Please return every line of the listing. Keep each one exact.

■ Information supplied
..............................

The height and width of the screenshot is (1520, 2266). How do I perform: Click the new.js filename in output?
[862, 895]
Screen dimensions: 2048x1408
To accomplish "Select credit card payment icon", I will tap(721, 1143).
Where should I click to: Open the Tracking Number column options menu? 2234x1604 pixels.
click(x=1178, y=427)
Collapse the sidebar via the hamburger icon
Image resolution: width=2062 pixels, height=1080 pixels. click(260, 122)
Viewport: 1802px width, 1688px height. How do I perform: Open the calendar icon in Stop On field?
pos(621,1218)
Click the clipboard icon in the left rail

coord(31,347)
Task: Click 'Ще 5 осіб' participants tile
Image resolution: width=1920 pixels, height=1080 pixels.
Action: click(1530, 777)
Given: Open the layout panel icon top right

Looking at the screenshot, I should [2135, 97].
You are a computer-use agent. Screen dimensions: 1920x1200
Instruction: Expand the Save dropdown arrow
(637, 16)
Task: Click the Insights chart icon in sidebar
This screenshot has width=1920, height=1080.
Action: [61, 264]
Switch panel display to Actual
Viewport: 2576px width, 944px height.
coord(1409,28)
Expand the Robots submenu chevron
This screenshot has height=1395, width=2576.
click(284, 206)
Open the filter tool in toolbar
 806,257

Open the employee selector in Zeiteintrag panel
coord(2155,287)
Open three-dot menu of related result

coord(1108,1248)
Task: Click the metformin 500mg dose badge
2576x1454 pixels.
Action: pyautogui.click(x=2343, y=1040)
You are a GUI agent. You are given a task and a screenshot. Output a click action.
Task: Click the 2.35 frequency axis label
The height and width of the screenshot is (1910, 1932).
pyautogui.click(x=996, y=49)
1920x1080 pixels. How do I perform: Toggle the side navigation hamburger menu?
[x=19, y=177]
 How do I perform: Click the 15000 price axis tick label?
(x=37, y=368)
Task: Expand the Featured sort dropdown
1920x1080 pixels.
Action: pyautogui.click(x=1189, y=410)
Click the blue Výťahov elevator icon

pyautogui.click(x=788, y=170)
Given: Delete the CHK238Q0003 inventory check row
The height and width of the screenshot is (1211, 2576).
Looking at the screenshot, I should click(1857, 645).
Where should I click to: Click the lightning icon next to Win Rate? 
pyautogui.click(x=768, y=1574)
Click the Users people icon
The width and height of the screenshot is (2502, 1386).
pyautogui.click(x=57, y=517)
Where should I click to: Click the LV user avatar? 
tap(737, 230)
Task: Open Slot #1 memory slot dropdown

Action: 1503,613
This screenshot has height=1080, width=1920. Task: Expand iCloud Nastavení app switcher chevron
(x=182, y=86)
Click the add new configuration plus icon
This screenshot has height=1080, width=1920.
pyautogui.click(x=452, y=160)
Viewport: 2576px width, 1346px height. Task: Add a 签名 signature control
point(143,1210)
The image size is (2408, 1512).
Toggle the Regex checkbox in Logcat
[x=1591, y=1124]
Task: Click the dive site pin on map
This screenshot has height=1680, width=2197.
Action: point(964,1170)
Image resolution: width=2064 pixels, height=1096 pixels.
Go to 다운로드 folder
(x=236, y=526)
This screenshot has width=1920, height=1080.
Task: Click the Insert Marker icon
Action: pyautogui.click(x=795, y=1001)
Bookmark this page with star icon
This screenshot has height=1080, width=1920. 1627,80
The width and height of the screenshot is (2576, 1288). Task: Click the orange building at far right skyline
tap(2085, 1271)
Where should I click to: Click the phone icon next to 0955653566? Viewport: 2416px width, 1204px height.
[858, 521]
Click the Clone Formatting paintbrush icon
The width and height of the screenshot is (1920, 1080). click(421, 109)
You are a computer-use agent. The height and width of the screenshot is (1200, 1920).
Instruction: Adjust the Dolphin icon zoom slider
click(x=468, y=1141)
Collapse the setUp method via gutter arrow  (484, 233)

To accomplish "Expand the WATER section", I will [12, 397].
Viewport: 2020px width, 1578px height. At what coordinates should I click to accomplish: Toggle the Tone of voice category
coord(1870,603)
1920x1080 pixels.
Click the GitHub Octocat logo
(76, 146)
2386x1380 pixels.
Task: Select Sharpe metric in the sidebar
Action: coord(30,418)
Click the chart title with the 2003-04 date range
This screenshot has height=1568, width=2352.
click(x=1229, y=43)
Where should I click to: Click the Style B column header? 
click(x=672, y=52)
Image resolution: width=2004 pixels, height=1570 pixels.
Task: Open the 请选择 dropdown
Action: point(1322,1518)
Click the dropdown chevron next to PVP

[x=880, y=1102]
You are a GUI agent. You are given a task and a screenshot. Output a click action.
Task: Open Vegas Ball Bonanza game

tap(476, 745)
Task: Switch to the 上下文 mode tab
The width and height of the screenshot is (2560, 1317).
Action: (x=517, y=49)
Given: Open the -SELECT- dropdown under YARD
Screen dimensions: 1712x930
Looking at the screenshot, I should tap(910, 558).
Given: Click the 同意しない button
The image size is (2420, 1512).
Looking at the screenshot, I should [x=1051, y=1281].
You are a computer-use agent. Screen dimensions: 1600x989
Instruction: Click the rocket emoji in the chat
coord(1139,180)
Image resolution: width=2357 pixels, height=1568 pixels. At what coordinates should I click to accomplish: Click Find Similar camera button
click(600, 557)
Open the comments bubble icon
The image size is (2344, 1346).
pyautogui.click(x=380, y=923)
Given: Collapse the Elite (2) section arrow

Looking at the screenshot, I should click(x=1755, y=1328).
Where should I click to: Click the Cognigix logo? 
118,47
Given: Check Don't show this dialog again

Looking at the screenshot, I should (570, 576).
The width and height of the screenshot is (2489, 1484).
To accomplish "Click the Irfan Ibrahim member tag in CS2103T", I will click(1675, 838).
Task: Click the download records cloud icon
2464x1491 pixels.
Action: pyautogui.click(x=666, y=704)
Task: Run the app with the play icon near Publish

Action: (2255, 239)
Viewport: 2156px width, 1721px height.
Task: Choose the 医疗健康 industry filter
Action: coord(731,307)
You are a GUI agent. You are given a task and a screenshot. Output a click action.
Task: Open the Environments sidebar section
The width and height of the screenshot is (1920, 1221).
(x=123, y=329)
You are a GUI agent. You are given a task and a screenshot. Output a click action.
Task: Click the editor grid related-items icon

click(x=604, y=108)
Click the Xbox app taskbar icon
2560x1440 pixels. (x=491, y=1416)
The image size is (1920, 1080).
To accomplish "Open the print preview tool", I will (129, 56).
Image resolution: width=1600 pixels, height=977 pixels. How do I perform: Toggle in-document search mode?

..............................

■ Response box
The height and width of the screenshot is (1520, 2266). How do I perform: Click the new.js filename in output?
[862, 895]
Screen dimensions: 2048x1408
To accomplish "Select credit card payment icon", I will tap(721, 1143).
Where should I click to: Open the Tracking Number column options menu? 2234x1604 pixels.
click(x=1178, y=427)
Collapse the sidebar via the hamburger icon
Image resolution: width=2062 pixels, height=1080 pixels. click(260, 122)
Viewport: 1802px width, 1688px height. How do I perform: Open the calendar icon in Stop On field?
pos(621,1218)
Click the clipboard icon in the left rail

coord(31,347)
Task: Click 'Ще 5 осіб' participants tile
Image resolution: width=1920 pixels, height=1080 pixels.
Action: click(1530, 777)
Given: Open the layout panel icon top right

Looking at the screenshot, I should [2135, 97].
You are a computer-use agent. Screen dimensions: 1920x1200
Instruction: Expand the Save dropdown arrow
(637, 16)
Task: Click the Insights chart icon in sidebar
This screenshot has width=1920, height=1080.
Action: [61, 264]
Switch panel display to Actual
Viewport: 2576px width, 944px height.
coord(1409,28)
Expand the Robots submenu chevron
This screenshot has height=1395, width=2576.
click(284, 206)
Open the filter tool in toolbar
 806,257

Open the employee selector in Zeiteintrag panel
coord(2155,287)
Open three-dot menu of related result

coord(1108,1248)
Task: Click the metformin 500mg dose badge
2576x1454 pixels.
Action: pyautogui.click(x=2343, y=1040)
You are a GUI agent. You are given a task and a screenshot. Output a click action.
Task: Click the 2.35 frequency axis label
The height and width of the screenshot is (1910, 1932).
pyautogui.click(x=996, y=49)
1920x1080 pixels. How do I perform: Toggle the side navigation hamburger menu?
[x=19, y=177]
 How do I perform: Click the 15000 price axis tick label?
(x=37, y=368)
Task: Expand the Featured sort dropdown
1920x1080 pixels.
Action: pyautogui.click(x=1189, y=410)
Click the blue Výťahov elevator icon

pyautogui.click(x=788, y=170)
Given: Delete the CHK238Q0003 inventory check row
The height and width of the screenshot is (1211, 2576).
Looking at the screenshot, I should click(1857, 645).
Where should I click to: Click the lightning icon next to Win Rate? 
pyautogui.click(x=768, y=1574)
Click the Users people icon
The width and height of the screenshot is (2502, 1386).
pyautogui.click(x=57, y=517)
Where should I click to: Click the LV user avatar? 
tap(737, 230)
Task: Open Slot #1 memory slot dropdown

Action: 1503,613
This screenshot has height=1080, width=1920. Task: Expand iCloud Nastavení app switcher chevron
(x=182, y=86)
Click the add new configuration plus icon
This screenshot has height=1080, width=1920.
pyautogui.click(x=452, y=160)
Viewport: 2576px width, 1346px height. Task: Add a 签名 signature control
point(143,1210)
The image size is (2408, 1512).
Toggle the Regex checkbox in Logcat
[x=1591, y=1124]
Task: Click the dive site pin on map
This screenshot has height=1680, width=2197.
Action: point(964,1170)
Image resolution: width=2064 pixels, height=1096 pixels.
Go to 다운로드 folder
(x=236, y=526)
This screenshot has width=1920, height=1080.
Task: Click the Insert Marker icon
Action: pyautogui.click(x=795, y=1001)
Bookmark this page with star icon
This screenshot has height=1080, width=1920. 1627,80
The width and height of the screenshot is (2576, 1288). Task: Click the orange building at far right skyline
tap(2085, 1271)
Where should I click to: Click the phone icon next to 0955653566? Viewport: 2416px width, 1204px height.
[858, 521]
Click the Clone Formatting paintbrush icon
The width and height of the screenshot is (1920, 1080). click(421, 109)
You are a computer-use agent. The height and width of the screenshot is (1200, 1920).
Instruction: Adjust the Dolphin icon zoom slider
click(x=468, y=1141)
Collapse the setUp method via gutter arrow  (484, 233)

To accomplish "Expand the WATER section", I will [12, 397].
Viewport: 2020px width, 1578px height. At what coordinates should I click to accomplish: Toggle the Tone of voice category
coord(1870,603)
1920x1080 pixels.
Click the GitHub Octocat logo
(76, 146)
2386x1380 pixels.
Task: Select Sharpe metric in the sidebar
Action: coord(30,418)
Click the chart title with the 2003-04 date range
This screenshot has height=1568, width=2352.
click(x=1229, y=43)
Where should I click to: Click the Style B column header? 
click(x=672, y=52)
Image resolution: width=2004 pixels, height=1570 pixels.
Task: Open the 请选择 dropdown
Action: point(1322,1518)
Click the dropdown chevron next to PVP

[x=880, y=1102]
You are a GUI agent. You are given a task and a screenshot. Output a click action.
Task: Open Vegas Ball Bonanza game

tap(476, 745)
Task: Switch to the 上下文 mode tab
The width and height of the screenshot is (2560, 1317).
Action: (x=517, y=49)
Given: Open the -SELECT- dropdown under YARD
Screen dimensions: 1712x930
Looking at the screenshot, I should tap(910, 558).
Given: Click the 同意しない button
The image size is (2420, 1512).
Looking at the screenshot, I should [x=1051, y=1281].
You are a computer-use agent. Screen dimensions: 1600x989
Instruction: Click the rocket emoji in the chat
coord(1139,180)
Image resolution: width=2357 pixels, height=1568 pixels. At what coordinates should I click to accomplish: Click Find Similar camera button
click(600, 557)
Open the comments bubble icon
The image size is (2344, 1346).
pyautogui.click(x=380, y=923)
Given: Collapse the Elite (2) section arrow

Looking at the screenshot, I should click(x=1755, y=1328).
Where should I click to: Click the Cognigix logo? 
118,47
Given: Check Don't show this dialog again

Looking at the screenshot, I should (570, 576).
The width and height of the screenshot is (2489, 1484).
To accomplish "Click the Irfan Ibrahim member tag in CS2103T", I will click(1675, 838).
Task: Click the download records cloud icon
2464x1491 pixels.
Action: pyautogui.click(x=666, y=704)
Task: Run the app with the play icon near Publish

Action: (2255, 239)
Viewport: 2156px width, 1721px height.
Task: Choose the 医疗健康 industry filter
Action: coord(731,307)
You are a GUI agent. You are given a task and a screenshot. Output a click action.
Task: Open the Environments sidebar section
The width and height of the screenshot is (1920, 1221).
(x=123, y=329)
You are a GUI agent. You are given a task and a screenshot. Output a click action.
Task: Click the editor grid related-items icon

click(x=604, y=108)
Click the Xbox app taskbar icon
2560x1440 pixels. (x=491, y=1416)
The image size is (1920, 1080).
To accomplish "Open the print preview tool", I will (129, 56).
Image resolution: width=1600 pixels, height=977 pixels. How do I perform: Toggle in-document search mode?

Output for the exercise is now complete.